Source code for shap_enhanced.tools.predefined_models

"""
Neural Network Models for Tabular and Sequential Data
=====================================================

Overview
--------

This module defines two neural network architectures tailored for different data modalities:

- **RealisticLSTM**: A bidirectional LSTM model with attention over time, designed for sequential input (e.g., time series).
- **TabularMLP**: A simple multi-layer perceptron (MLP) for static, tabular input.
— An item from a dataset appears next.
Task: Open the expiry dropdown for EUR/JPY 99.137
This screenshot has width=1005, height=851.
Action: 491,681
Both models are suitable for regression or binary classification tasks, and can be used in conjunction with
feature attribution or SHAP-based interpretability methods.

Model Summaries
^^^^^^^^^^^^^^^^

- **RealisticLSTM**:
  - Bidirectional LSTM with configurable depth and dropout.
  - Temporal attention mechanism over LSTM outputs.
  - Feedforward head for final prediction.
  - Input shape: ``(batch_size, seq_len, input_dim)``

- **TabularMLP**:
  - Lightweight MLP with one hidden layer and ReLU activation.
  - Input shape: ``(batch_size, input_dim)``

Use Case
--------

These models are intended for:
- Interpretable machine learning pipelines.
- SHAP explanation experiments on sequential and tabular benchmarks.
- General-purpose regression or binary classification.

Example
-------

.. code-block:: python

    model_seq = RealisticLSTM(input_dim=5, hidden_dim=32)
    model_tab = TabularMLP(input_dim=10)
    y_pred_seq = model_seq(x_seq)  # x_seq: shape (B, T, 5)
    y_pred_tab = model_tab(x_tab)  # x_tab: shape (B, 10)
"""

import torch
import torch.nn as nn

__all__ = ["RealisticLSTM", "TabularMLP"]



[docs]
class RealisticLSTM(nn.Module):
    r"""
    Bidirectional LSTM model with temporal attention for sequential input.
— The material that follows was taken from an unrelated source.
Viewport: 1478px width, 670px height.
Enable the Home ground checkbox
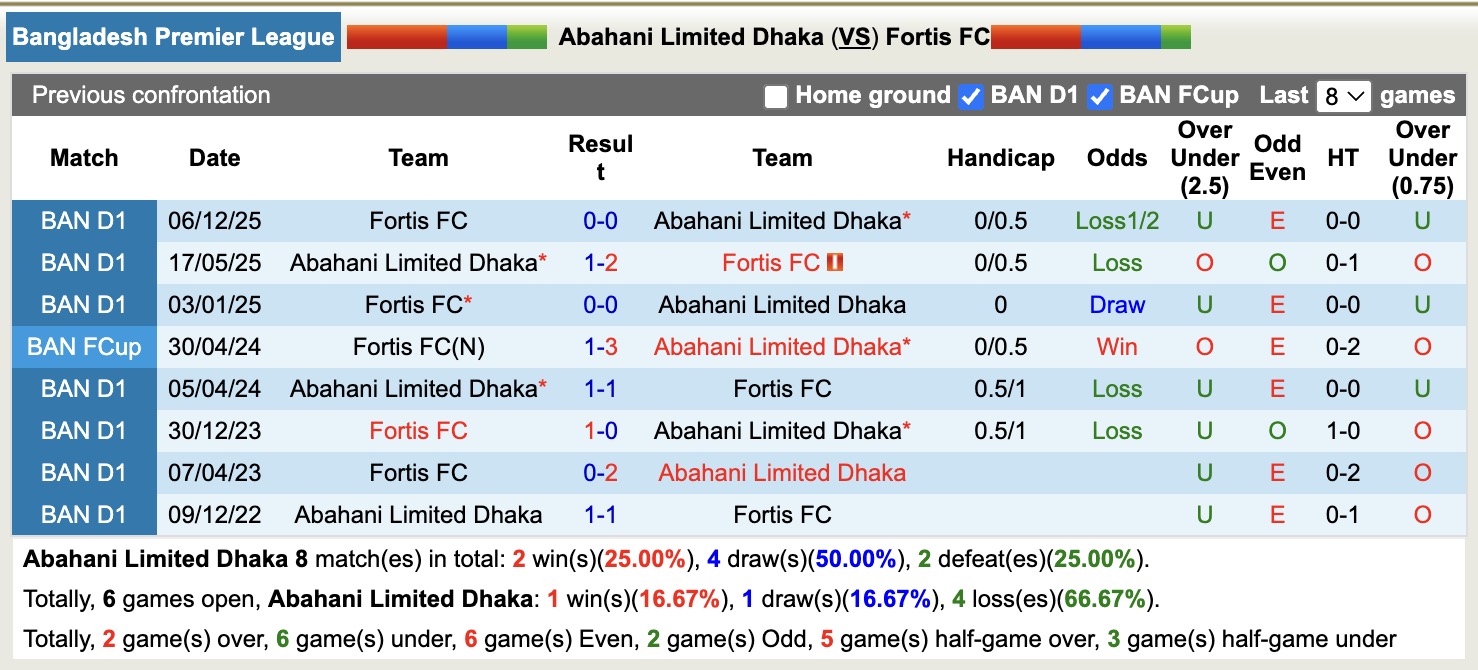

    This model processes sequence data with a bidirectional LSTM and computes an attention-weighted
    context vector across time. The resulting vector is passed through a feedforward head for final prediction.

    .. note::
        Designed for regression or binary classification tasks on temporal data such as time series.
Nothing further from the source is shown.